**Задание 1:**
Приведите фрагмент текста о «Россияде» от «Борьбе двух миров» до «покровительствуемые всевышним русские.» включительно, заменив «лагере» на «стане».
**Задание 2:**
Перечислите номера всех песен «Россияды», которые, согласно тексту о ней, содержат описания событий в русском лагере.
**Задание 3:**
Напишите продолжение текста о «Россияде» Хераскова, начиная сразу после его последнего предложения.

**Текст для чтения:**
_ _ _ _ _

Борьбе двух миров — христианского и магометанского — сопутствуют в художественной структуре эпопеи две четко разграничиваемые сюжетные линии. Каждая из этих линий локализуется в пределах отдельных песен. Так, I, II, VI, VII и VIII песни содержат описания событий, происходящих в русском лагере. В свою очередь III, IV, V, IX и X песни объединяются раскрытием действий, происходящих в татарском лагере. Заключительные XI и XII песни «Россияды», изображающие непосредственно осаду и штурм Казани, дают своеобразное столкновение двух миров, победителями из которого выходят покровительствуемые всевышним русские.
А. Н. Соколов тонко подметил, что наличие в структуре эпопеи двух начал, «героического» и «романического», приобретает под пером Хераскова оригинальное идеологическое осмысление. «Героическое начало в поэме связано с „русской“ линией, с борьбой народа за свое освобождение. Романический элемент чужд этой линии. Наоборот, события, связанные с противодействием татар русскому натиску, лишены героической окраски».[956] Мусульманский мир, наиболее рельефно воплощаемый в облике ищущей наслаждений казанской царицы Сумбеки, пребывает в состоянии склок и интриг, погряз в пороках и распрях. Эта сюжетная антитеза, по мнению А. Н. Соколова, выражает идейную концепцию «Россияды». И в подобном идеологическом разграничении «эпического» и «романического» начал исследователь видит принципиальное отличие Хераскова от Т. Тассо, у которого обе линии одинаково важны при описании и христианского и мусульманского лагерей.

_ _ _ _ _

**Раздел записей:**
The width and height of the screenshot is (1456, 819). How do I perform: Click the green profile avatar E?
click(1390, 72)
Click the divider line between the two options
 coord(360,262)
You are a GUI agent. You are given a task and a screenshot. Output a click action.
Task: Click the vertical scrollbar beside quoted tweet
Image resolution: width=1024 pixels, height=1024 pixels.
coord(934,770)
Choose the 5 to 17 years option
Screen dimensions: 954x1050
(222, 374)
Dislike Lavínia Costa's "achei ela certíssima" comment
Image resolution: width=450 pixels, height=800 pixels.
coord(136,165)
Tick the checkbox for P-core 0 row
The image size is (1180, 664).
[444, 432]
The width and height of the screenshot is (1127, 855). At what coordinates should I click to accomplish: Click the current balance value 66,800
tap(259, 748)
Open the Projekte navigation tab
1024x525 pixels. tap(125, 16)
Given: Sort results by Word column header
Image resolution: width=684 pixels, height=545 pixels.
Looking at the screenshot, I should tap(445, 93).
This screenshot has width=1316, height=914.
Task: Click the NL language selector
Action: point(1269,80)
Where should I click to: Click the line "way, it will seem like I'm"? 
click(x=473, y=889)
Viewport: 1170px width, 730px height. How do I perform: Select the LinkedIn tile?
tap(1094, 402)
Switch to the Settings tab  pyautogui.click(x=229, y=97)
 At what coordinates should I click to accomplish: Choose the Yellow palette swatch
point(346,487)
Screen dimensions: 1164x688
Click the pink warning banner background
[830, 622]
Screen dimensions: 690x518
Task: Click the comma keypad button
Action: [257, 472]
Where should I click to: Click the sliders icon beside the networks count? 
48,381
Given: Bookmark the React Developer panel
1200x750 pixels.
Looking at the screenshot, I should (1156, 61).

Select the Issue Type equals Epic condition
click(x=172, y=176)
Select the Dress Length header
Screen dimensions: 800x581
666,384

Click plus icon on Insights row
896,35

_ _ _ _ _

**Ответ 1:**
Борьбе двух миров — христианского и магометанского — сопутствуют в художественной структуре эпопеи две четко разграничиваемые сюжетные линии. Каждая из этих линий локализуется в пределах отдельных песен. Так, I, II, VI, VII и VIII песни содержат описания событий, происходящих в русском стане. В свою очередь III, IV, V, IX и X песни объединяются раскрытием действий, происходящих в татарском стане. Заключительные XI и XII песни «Россияды», изображающие непосредственно осаду и штурм Казани, дают своеобразное столкновение двух миров, победителями из которого выходят покровительствуемые всевышним русские.

**Ответ 2:**
I, II, VI, VII, VIII

**Ответ 3:**
Соответственно и стилевой строй «Россияды» также демонстрирует совмещение нескольких лексических пластов, распределяемых между различными тематическими линиями сюжета. «Романическому» началу, господствующему в сценах магометанского лагеря, сопутствует усложненная система стиля, сочетающая в себе атрибуты античной мифологии и галантной прециозности рыцарских романов. В этом Херасков по-своему следует примеру Тассо. И наоборот, эпизоды, посвященные изображению русского войска, в особенности действий царя, несут на себе печать высокого стиля библейских книг. Боговдохновенность решений Иоанна IV декларируется неоднократно:
Полки, как Бог миры, в порядок Царь уставил,
И дав движенье им к осаде их отправил;
Вдохнув советы им, склонился Иоанн
К моленью теплому в неотдаленный стан.[957]
В то же время в описании сражений Херасков остается в пределах традиционной для классицизма системы аллегорических уподоблений. Подвиги русских сравниваются с действиями Ахилла, Геракла и других античных героев.
Подобный стилистический эклектизм эпопеи Хераскова отражал общую позицию ее автора. Противоречие между субъективной заданностью основной идеи «Россияды» и той объективной реальностью исторических событий, которые были призваны служить доказательству этой идеи, остается главным противоречием метода Хераскова. Оно и определило недолговечность успеха эпопеи.